== SOURCE MATERIAL ==

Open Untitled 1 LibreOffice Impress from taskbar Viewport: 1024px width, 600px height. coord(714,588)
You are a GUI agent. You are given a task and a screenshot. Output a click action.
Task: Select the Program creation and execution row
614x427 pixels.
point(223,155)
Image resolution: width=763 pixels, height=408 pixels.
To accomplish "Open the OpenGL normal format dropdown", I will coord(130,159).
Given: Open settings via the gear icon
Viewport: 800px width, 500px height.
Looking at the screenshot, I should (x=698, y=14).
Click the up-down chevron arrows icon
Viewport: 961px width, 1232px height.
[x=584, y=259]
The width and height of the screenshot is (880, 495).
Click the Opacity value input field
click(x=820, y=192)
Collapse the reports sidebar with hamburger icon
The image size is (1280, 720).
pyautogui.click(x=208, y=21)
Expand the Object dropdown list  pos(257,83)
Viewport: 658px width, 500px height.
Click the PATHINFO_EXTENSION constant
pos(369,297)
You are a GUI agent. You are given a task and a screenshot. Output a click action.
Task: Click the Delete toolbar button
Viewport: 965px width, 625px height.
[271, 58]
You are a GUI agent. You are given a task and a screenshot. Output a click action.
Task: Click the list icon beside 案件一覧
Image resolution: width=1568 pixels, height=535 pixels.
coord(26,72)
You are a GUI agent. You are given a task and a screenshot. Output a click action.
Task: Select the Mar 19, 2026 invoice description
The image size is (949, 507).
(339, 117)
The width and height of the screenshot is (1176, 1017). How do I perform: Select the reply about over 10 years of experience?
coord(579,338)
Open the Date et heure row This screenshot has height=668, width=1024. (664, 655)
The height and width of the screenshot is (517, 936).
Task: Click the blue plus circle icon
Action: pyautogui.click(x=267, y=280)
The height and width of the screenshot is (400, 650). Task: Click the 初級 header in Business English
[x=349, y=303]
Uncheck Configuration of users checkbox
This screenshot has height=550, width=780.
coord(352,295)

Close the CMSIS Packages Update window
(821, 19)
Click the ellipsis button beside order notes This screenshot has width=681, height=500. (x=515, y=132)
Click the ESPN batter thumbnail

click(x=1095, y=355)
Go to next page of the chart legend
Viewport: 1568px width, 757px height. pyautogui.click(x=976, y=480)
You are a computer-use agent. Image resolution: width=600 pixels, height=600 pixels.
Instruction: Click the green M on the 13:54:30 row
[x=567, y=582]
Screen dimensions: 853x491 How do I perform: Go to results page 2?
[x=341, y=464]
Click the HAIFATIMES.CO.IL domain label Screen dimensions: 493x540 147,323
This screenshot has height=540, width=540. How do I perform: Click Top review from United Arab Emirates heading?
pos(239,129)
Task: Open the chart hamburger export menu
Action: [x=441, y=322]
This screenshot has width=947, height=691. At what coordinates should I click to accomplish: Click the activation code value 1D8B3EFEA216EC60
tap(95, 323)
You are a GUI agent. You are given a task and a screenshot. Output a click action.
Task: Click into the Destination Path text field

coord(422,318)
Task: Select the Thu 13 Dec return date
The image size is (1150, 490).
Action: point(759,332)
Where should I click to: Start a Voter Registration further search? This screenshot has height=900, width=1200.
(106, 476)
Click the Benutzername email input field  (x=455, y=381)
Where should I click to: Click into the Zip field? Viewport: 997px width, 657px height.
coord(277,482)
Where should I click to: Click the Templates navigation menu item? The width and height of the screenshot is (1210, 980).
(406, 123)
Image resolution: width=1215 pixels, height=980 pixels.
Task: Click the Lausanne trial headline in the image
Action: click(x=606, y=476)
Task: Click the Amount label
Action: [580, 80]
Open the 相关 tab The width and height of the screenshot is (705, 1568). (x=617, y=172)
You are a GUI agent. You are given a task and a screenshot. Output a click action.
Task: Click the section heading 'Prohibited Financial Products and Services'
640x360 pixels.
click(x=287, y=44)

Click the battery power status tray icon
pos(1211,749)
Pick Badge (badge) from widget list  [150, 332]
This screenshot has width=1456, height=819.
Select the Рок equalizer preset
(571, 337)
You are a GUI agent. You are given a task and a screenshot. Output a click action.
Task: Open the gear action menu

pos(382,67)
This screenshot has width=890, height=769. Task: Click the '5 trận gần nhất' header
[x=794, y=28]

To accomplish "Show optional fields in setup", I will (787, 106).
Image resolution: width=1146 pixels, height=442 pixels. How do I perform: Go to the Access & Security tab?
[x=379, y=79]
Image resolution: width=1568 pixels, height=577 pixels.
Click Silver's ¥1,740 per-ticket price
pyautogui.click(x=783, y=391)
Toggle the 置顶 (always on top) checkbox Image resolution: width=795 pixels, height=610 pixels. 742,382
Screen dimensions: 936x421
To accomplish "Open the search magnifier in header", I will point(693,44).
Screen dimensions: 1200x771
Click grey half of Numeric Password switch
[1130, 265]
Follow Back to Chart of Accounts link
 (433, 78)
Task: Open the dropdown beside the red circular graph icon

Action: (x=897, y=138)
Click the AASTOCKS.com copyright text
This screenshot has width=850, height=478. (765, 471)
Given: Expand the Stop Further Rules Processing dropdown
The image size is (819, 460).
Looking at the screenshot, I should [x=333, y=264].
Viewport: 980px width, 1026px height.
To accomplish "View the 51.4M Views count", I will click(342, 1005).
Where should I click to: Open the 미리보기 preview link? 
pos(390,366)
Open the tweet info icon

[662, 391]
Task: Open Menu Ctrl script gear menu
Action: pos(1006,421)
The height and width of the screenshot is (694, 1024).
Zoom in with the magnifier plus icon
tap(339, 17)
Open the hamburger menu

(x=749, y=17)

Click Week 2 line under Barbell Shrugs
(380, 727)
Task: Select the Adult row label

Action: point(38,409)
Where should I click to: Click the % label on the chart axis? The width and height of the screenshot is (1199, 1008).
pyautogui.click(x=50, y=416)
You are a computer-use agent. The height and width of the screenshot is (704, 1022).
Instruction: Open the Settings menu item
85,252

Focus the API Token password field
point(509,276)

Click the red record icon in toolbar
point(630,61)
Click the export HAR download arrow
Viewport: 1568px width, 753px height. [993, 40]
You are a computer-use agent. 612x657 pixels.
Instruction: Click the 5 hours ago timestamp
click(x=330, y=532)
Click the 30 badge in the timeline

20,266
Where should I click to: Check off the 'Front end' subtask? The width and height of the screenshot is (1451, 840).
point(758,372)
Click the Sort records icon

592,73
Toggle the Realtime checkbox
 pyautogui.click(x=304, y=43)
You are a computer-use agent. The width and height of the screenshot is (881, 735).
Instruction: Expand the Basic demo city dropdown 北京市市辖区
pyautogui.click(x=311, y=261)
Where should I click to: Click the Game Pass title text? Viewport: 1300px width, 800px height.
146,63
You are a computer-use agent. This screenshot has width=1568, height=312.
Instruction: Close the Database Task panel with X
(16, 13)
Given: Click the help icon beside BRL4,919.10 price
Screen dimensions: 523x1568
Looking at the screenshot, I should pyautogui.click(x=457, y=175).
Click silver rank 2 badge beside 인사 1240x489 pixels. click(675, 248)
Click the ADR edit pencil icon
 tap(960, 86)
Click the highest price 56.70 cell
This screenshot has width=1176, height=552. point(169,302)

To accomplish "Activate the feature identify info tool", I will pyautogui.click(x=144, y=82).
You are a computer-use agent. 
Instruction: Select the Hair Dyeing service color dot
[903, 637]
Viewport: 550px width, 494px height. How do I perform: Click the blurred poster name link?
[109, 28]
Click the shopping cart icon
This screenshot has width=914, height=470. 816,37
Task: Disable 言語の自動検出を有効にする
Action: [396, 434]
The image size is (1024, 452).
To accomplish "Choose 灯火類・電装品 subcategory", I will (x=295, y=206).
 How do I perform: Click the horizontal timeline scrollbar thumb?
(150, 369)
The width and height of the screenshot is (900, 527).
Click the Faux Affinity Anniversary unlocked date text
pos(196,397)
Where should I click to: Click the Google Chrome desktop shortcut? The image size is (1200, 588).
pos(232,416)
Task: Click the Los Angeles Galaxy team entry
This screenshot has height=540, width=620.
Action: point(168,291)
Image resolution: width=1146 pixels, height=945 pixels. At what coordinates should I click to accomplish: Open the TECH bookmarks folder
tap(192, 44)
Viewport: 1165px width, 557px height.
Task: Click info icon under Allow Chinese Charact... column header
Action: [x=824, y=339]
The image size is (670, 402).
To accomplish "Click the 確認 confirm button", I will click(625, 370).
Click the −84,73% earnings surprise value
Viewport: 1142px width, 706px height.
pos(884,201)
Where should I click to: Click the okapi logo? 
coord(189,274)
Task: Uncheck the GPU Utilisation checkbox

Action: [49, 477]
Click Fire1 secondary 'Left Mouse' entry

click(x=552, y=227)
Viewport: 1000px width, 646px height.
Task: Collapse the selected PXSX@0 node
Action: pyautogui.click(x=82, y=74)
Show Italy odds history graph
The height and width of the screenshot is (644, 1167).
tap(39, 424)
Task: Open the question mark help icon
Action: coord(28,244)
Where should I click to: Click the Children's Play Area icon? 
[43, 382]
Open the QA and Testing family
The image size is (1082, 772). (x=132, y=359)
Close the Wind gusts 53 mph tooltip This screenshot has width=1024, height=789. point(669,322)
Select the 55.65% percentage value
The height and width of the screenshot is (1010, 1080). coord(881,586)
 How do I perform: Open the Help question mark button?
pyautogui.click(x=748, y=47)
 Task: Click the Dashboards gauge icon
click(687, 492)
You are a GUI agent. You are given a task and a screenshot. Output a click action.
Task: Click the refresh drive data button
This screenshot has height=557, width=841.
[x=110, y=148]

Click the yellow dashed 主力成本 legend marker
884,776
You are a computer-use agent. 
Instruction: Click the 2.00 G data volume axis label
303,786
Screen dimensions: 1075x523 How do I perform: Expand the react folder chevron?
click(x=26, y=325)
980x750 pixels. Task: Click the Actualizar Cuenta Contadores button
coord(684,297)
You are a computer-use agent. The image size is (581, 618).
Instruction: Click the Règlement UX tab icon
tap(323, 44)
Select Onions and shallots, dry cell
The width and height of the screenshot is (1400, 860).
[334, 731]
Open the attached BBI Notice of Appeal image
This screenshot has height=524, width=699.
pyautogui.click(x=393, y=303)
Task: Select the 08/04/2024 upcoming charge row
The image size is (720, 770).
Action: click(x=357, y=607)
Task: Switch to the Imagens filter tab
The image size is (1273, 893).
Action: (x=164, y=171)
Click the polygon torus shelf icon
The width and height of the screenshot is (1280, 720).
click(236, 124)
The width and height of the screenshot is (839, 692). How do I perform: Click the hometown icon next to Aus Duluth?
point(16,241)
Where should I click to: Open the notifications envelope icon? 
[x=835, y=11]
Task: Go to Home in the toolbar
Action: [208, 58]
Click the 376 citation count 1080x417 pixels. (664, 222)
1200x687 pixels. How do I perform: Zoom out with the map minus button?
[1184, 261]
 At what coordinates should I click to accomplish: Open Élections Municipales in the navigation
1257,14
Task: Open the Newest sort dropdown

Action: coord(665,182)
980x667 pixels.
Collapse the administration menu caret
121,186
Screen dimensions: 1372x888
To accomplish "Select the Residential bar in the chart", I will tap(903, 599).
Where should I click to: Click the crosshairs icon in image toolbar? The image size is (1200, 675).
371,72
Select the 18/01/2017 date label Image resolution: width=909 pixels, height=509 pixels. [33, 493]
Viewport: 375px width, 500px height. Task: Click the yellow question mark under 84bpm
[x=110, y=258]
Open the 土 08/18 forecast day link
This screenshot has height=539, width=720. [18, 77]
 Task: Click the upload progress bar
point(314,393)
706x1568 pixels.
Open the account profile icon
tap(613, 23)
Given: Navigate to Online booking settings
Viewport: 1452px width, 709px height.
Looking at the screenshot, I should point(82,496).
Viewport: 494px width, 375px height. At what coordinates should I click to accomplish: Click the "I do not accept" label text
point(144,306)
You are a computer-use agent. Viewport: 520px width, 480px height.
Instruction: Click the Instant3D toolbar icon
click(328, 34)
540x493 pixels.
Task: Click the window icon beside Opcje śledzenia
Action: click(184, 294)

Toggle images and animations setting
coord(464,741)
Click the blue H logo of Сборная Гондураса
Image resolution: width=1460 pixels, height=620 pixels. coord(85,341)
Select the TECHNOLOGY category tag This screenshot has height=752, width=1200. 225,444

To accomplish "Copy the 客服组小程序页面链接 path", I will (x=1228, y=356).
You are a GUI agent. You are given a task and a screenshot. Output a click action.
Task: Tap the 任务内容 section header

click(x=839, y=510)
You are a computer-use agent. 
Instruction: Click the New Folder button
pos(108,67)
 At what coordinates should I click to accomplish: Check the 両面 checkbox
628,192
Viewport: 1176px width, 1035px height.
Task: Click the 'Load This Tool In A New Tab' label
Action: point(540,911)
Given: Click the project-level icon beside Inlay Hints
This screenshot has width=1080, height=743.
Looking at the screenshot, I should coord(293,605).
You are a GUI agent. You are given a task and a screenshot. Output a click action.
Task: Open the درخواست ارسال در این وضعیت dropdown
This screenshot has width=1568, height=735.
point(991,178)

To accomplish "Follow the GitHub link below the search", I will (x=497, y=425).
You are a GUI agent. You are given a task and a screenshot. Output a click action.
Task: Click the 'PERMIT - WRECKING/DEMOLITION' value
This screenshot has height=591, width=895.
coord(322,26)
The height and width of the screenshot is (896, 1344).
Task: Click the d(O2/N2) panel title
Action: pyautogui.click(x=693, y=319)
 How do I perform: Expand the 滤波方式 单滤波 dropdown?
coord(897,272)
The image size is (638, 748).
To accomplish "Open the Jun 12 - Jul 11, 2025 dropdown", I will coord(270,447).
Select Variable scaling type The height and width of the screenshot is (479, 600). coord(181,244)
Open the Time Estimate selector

===

▸ HOW TO COMPLETE THIS TASK:
Find every line in the listing that holds the string "Show", then say how many there are as a bare number.

▸ ANSWER AREA:
2